[英]Fuzzy match in SQL Server when using Chinese_Hong_Kong_Stroke_90_CI_AS collation
Suppose we create a table as follows:假设我们创建一个表如下:
create table my_table (
id int,
city nvarchar(256) collate Chinese_Hong_Kong_Stroke_90_CI_AS)

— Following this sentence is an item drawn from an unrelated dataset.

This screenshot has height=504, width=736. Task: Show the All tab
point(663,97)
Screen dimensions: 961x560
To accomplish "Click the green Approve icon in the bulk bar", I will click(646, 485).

INSERT INTO my_table (id, city)
VALUES (1, 'Shanghai');
INSERT INTO my_table (id, city)
VALUES (2, 'Shandong');
INSERT INTO my_table (id, city)
VALUES (3, 'Shanxi');
INSERT INTO my_table (id, city)
VALUES (4, 'Shaanxi');
There are now four records in my_table: my_table 现在有四条记录:
id city
1 Shanghai
2 Shandong
3 Shanxi
4 Shaanxi
The following SQL queries return the same number.以下 SQL 查询返回相同的数字。 How to avoid this error?
如何避免这个错误?
select top 1 id from my_table order by DIFFERENCE(city, 'Shanghai') desc
select top 1 id from my_table order by DIFFERENCE(city, 'Shandong') desc
Another problem:另一个问题:
select top 1 id from my_table order by DIFFERENCE(city, 'Shannxi') desc
Returns 3 when the correct answer should be 4.当正确答案应该是 4 时返回 3。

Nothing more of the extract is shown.